In our culture, relativism challenges our ability to tell the truth because it claims there is no objective truth. This attitude undermines the distinction between truth and lies; it leads to an environment of deceit. In such an atmosphere, even Christ’s teachings, based on divine truth, fail to persuade those whose trust in the possibility of objective truth has disappeared. This is the climate in which the Church needs to call people back to the reality of objective truth and to the link between doctrinal truth and everyday life.
Sins Against Truth
“Lying is the most direct offense against the truth. . . . By injuring man’s relation to truth and to his neighbor, a lie offends against the fundamental relation of man and of his word to the Lord” (CCC, no. 2483). People sin against the truth when they are guilty of ruining the reputation of another by telling lies, when they practice rash judgment, or when they engage in detraction (the unjust telling of someone’s faults), perjury (lying under oath), or calumny (telling lies about another).
Scripture is clear about the evil of lying. In the Sermon on the Mount, Jesus said, “Let your ‘Yes’ mean ‘Yes’ and your ‘No’ mean ‘No.’ Anything more is from the evil one” (Mt 5:37). This reminds us not only that we need to be truthful, but also that hypocrisy—saying one thing while doing the opposite—is a sin against truth.

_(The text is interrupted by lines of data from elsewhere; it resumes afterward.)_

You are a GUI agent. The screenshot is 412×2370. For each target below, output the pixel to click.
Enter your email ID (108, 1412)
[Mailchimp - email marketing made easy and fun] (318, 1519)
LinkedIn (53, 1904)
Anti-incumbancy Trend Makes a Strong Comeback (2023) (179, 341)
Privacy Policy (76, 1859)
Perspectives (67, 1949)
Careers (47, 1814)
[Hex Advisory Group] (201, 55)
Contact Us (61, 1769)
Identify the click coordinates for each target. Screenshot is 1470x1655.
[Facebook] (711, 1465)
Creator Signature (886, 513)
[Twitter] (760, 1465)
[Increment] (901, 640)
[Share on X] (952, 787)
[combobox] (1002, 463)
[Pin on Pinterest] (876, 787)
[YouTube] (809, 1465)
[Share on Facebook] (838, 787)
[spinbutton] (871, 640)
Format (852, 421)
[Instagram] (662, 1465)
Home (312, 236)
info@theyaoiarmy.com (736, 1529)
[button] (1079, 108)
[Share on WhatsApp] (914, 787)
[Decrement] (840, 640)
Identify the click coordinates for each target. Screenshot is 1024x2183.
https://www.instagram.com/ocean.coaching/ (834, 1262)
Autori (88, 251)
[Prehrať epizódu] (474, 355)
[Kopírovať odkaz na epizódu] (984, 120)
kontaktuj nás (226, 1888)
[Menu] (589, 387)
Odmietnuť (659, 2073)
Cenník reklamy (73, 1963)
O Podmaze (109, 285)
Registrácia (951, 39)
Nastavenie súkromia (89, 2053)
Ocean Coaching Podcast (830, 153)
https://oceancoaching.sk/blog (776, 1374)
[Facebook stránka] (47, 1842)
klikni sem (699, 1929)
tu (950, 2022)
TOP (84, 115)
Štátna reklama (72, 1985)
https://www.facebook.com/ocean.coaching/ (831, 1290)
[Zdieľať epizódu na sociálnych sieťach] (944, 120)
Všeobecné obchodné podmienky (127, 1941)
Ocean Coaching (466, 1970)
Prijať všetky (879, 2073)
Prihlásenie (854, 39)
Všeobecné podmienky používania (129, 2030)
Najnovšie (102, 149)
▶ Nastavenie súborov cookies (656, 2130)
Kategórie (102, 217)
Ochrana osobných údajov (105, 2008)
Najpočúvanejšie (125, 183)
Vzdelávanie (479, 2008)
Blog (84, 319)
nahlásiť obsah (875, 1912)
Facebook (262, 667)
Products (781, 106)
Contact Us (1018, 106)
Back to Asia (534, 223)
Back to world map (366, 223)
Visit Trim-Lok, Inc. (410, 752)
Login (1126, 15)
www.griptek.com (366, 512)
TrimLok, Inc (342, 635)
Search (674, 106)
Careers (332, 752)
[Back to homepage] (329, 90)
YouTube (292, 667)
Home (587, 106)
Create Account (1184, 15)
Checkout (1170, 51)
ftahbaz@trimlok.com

In the Gospel of John, Jesus describes the devil as father of lies (cf. Jn 8:44). St. Paul discouraged lying: “Stop lying to one another” (Col 3:9); “Speak the truth, each one to his neighbor, for we are members one of another” (Eph 4:25).
Happily, history is filled with stories of people who valued the truth so highly that they were willing to die for it. St. John Fisher (1469-1535) and St. Thomas More (1478-1535) surrendered their lives rather than approve of the divorce of King Henry VIII or deny the truth that the pope is Christ’s appointed head of the Church. During World War II, Franz Jagerstatter, an Austrian farmer, refused to accept the lies of the Nazis, and he was martyred for his commitment to Christ’s truth. During the French Revolution, a convent of Carmelite nuns chose to ignore laws that disbanded their monastery and continued to live together as a community. They courageously went to the guillotine rather than abandon the truth for which their vows stood.
We can testify to the truths of our faith in our everyday living, especially when we come in contact with those who do not hold the fullness of faith taught by the Catholic Church. This is done by living out the responsibilities and implications of our faith, as well as by being prepared to dialogue with others on issues of doctrine and morality where differences occur. “Always be ready to give an explanation [of your faith] to anyone who asks you for a reason for your hope, but do it with gentleness and reverence” (1 Pt 3:15-16).